There are some nuances to that, however. It comes down to a judgement call about whether an employer can replace an employee with AI – or if they reassign them to new duties. And the issue is only further compounded in unionised workplaces, Marshall tells HRD.
“While an employer would be entitled to lay off workers in a unionised workplace due to technological change, those kinds of layoffs will be subject to collective agreement provisions. These may restrict, or sometimes even prohibit, layoffs due to technological change. As such, you have to check the specific language in the collective agreement in a unionised workplace in order to determine what the rights of the employee might be.”
Attribution concerns with algorithms
Essentially, there’s subtlety all round – nothing new in the legal landscape. While questions are still swirling around the legalities of being ousted by a robot, employers might consider focusing their minds on expanding internal AI policies.
Some organizations have taken the step of banning ChatGPT over security concerns. However, for Marshall, the main point in the area of policy would be attribution – or a lack thereof.
“The most important word here is attribution,” he tells HRD. “If your employees are performing functions with ChatGPT, then you might consider a policy which ensures the employee is attributing that work. For instance, if a worker is using the tool to write a letter, which is then drafted by ChatGPT, the employee would be attributing the AI.”
Be careful what you say, it could come back to haunt you
It’s all about ensuring transparency. Even if the content has been built by the AI and then modified by the employee, you should have transparency around the involvement of artificial intelligence in the work product.

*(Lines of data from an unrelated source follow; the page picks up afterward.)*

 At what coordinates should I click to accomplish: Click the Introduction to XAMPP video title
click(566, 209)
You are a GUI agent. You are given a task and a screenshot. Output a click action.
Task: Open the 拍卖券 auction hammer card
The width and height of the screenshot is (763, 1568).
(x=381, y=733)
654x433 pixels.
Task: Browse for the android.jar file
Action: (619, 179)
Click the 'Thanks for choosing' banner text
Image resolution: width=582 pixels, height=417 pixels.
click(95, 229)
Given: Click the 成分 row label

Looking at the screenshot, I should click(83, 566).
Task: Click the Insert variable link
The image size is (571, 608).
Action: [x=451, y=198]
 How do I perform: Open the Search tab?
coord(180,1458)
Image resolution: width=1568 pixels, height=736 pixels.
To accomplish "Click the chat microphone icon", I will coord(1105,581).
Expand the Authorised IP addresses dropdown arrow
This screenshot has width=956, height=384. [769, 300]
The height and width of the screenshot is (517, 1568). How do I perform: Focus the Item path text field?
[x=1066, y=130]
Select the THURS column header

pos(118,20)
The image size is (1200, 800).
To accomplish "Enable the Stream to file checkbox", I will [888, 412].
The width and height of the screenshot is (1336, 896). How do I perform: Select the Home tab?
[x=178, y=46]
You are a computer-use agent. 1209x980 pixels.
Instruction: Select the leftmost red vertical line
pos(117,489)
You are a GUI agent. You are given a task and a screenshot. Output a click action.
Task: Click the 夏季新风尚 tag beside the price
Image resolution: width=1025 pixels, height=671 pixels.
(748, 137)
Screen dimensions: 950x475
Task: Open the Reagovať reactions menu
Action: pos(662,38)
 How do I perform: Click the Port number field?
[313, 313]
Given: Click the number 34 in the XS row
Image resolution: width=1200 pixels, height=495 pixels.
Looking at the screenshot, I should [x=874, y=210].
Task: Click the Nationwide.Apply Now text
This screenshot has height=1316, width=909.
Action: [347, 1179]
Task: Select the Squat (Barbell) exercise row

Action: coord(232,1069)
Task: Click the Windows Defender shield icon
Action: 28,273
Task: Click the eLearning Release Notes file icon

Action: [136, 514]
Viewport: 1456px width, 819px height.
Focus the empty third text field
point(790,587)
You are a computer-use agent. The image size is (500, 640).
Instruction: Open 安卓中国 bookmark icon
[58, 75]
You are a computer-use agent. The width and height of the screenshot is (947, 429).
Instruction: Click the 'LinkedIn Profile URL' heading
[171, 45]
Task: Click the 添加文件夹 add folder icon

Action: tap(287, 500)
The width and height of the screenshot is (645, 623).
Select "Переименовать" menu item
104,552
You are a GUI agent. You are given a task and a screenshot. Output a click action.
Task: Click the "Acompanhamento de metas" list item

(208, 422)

“Another foggy issue right now is the impact of privacy law on the manner in which ChatGPT might do their work,” adds Marshall. “That’s a much larger question for employers, looking at the data that commercial parties place into the digital domain. These AI tools perform a background learning function, which allows them to be so powerful by scraping the internet for data and then digesting it.
“It probably behooves us all to think with renewed caution about what it is that we put out into the public domain. Because it could be regurgitated and used by an AI tool.”
And, when it comes to breaching an AI policy, the repercussions are similar to those for breaching any other policy.
“In British Columbian law, a breach of a policy can result in the disciplining of that employee and possibly the termination of that employee if the if the breach is serious enough,” says Marshall.
“Employers would have discretion to deal with that. If an AI policy exists, and an employee ignores it by, for example, failing to attribute, then one question might be whether or not an act was intentional. Was it serious or not? Was there a desire or an intention to deceive?
“All those things would roll into the employer’s consideration. Ultimately, any policy breach can result in an employee being warned or disciplined or even terminated, if it's serious enough - AI would be no different.”